About Policies
Policy Configuration in Policy Tree
Policies can be and managed in the Policy tree. In the Policy tree hierarchy, policies are created only under other policies. Device, CA Template, Certificate, and Workflow objects are created directly under policies.
Policy Hierarchy
To apply a policy to system objects, you simply create the objects under the policy. Each time Trust Protection Platform references an asset in the Policy tree, it starts with the root policy at the top of the tree, then reads down through the policy hierarchy until it arrives at the asset. Every attribute you define in a policy is read for all subordinate assets.
This means that policy values are implemented in real time every time the asset is read.
The way in which a policy value is implemented, however, depends on whether the value is locked or not. When Trust Protection Platform looks up an object’s configuration in the tree and it encounters a locked value in a parent Policy, it stops reading down the tree. A locked value is the only value used for all subordinate objects in the tree. It doesn’t matter what is actually configured in the subordinate objects—Trust Protection Platform uses only the first locked policy value in the tree.
If you do not lock a policy attribute, the attribute functions as a default value—that is, it appears as the default option when you create new subordinate objects—but it can be overwritten at the object level. Unlocked policy values flow down the tree with the lowest value taking precedence. That means that when Trust Protection Platform looks up an object’s configuration in the tree and it encounters an unlocked policy value, it continues reading down the tree until it reaches the object configuration. Attributes defined at the object level always take precedence over unlocked values inherited from policies higher up the tree.
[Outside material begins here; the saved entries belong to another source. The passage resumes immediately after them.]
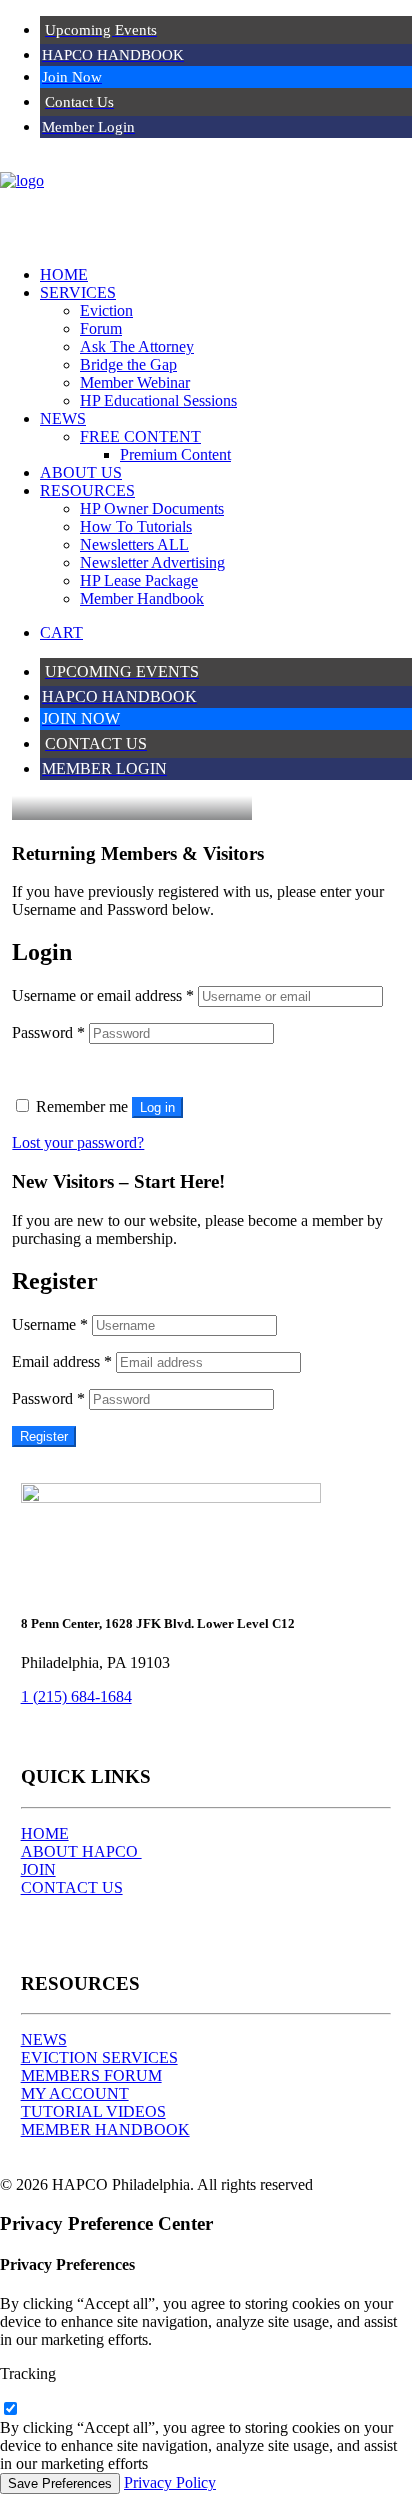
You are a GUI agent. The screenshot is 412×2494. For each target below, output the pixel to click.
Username (50, 1324)
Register (44, 1436)
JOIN (38, 1869)
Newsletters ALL (134, 544)
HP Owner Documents (152, 508)
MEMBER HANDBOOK (105, 2129)
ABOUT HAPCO (81, 1851)
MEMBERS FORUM (91, 2075)
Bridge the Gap (128, 364)
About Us (81, 472)
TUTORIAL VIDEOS (93, 2111)
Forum (101, 328)
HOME (45, 1833)
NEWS (44, 2039)
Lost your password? (78, 1142)
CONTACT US (72, 1887)
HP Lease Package (139, 580)
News (63, 418)
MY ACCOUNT (75, 2093)
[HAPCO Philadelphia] (206, 202)
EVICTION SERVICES (99, 2057)
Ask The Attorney (137, 346)
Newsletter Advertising (152, 562)
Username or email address (103, 995)
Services (78, 292)
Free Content (140, 436)
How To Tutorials (136, 526)
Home (64, 274)
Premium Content (175, 454)
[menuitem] (226, 30)
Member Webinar (135, 382)
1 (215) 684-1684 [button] (76, 1696)
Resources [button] (87, 490)
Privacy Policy (170, 2482)
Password (48, 1032)
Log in (157, 1107)
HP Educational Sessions (158, 400)
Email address (62, 1361)
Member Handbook (142, 598)
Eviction (106, 310)
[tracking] (10, 2409)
In the same way that policies are used to manage object configuration, they can also be used to manage user permissions assignments. In Trust Protection Platform, permissions flow down the tree. This means that when you grant permissions to a policy, all subordinate objects inherit those same permissions unless you explicitly grant different permissions at the individual object level. Policy structure provides a natural framework to distribute system administration. For example, if encryption system assets are managed by locale, you can define local permissions assignment in a policy for each locale. Similarly, if encryption assets are managed by function, you can manage administrative permissions using a policy for each type of encryption asset. Using this model, you assign general permissions at the policy level and specific permissions at the asset level. Using policies to manage permissions assignments simplifies permissions management by providing a central point of control, while still affording the flexibility to assign individual permissions at the object level.
Another way that administrators can use policies to facilitate system administration is in the use of management partitions. Management partitions control which servers provide provisioning and validation services for objects in the Policy tree. If there are multiple Trust Protection Platform servers in your encryption environment, you can assign a different server, or “processing engine,” to each policy. That server will then run the provisioning and validation processes for the policy’s subordinate objects. This functionality is particularly useful in heavily firewalled environments where you want the local server at each site to manage processing for the local certificates and keys.
For information on creating and configuring policies, see Using policies to manage encryption assets.